How Cleora Works
A technical deep-dive into Cleora's architecture — from mathematical foundations to implementation details.
Architecture Overview
Input: Edge List
TSV/space-separated edge file. Each line defines a hyperedge connecting entities. Column types control how entities interact.
alice item_laptop
bob item_keyboard
alice item_mouse
Sparse Transition Matrix
Construct a row-stochastic sparse matrix M where M[i][j] = probability of transitioning from node i to node j. For left-Markov: rows sum to 1. For symmetric: D-1/2 A D-1/2.
Deterministic Initialization
Hash-based initialization: each entity gets a deterministic d-dimensional vector derived from its string ID. No random seeds.
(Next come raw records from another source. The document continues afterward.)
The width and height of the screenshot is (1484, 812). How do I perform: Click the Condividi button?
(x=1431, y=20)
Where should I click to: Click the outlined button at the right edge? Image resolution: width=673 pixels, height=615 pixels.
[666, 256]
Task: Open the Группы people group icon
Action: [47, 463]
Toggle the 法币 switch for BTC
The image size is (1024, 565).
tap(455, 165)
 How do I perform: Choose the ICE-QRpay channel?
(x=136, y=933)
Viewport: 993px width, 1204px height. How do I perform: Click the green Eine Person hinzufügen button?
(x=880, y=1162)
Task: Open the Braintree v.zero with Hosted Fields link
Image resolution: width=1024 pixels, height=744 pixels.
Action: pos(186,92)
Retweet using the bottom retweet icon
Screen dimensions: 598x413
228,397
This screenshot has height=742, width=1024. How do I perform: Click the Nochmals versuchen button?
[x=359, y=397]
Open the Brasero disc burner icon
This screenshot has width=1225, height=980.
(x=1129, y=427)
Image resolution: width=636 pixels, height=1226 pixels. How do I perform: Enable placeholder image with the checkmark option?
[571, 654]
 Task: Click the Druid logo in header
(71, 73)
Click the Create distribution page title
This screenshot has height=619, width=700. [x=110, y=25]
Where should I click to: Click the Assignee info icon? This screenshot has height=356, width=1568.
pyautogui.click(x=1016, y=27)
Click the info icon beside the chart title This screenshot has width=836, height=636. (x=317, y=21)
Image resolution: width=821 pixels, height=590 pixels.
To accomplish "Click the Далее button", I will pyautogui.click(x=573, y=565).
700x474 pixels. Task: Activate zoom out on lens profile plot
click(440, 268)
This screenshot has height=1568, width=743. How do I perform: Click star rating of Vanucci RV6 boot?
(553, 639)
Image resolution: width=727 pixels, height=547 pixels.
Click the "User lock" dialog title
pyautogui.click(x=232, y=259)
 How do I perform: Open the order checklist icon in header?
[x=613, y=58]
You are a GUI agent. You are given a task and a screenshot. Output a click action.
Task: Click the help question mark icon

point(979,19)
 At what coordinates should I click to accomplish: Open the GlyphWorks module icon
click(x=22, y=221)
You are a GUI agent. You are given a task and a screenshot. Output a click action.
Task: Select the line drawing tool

Same entity always gets the same initial vector.
Iterative Propagation
Repeat k times: Et+1 = normalize(M × Et). Each multiplication aggregates every possible random walk of that length. After k iterations, each node's embedding encodes its k-hop neighborhood structure.
Output: Embedding Matrix
N × d matrix of L2-normalized embeddings. Each row is a unit vector. Cosine similarity between any two rows measures structural proximity in the original graph.
Core Algorithm
Cleora's algorithm is a form of spectral embedding. The key insight: a single sparse matrix multiplication M × E computes the weighted average of all neighbors' embeddings for every node simultaneously. This is mathematically equivalent to aggregating all possible random walks of length 1.
After k multiplications, the embedding of node v encodes:
- All paths of length ≤ k starting from v
- The probability of reaching every other node in k steps
- The structural role of v in its k-hop neighborhood
The L2 normalization after each iteration prevents embedding collapse and ensures the cosine similarity metric is meaningful.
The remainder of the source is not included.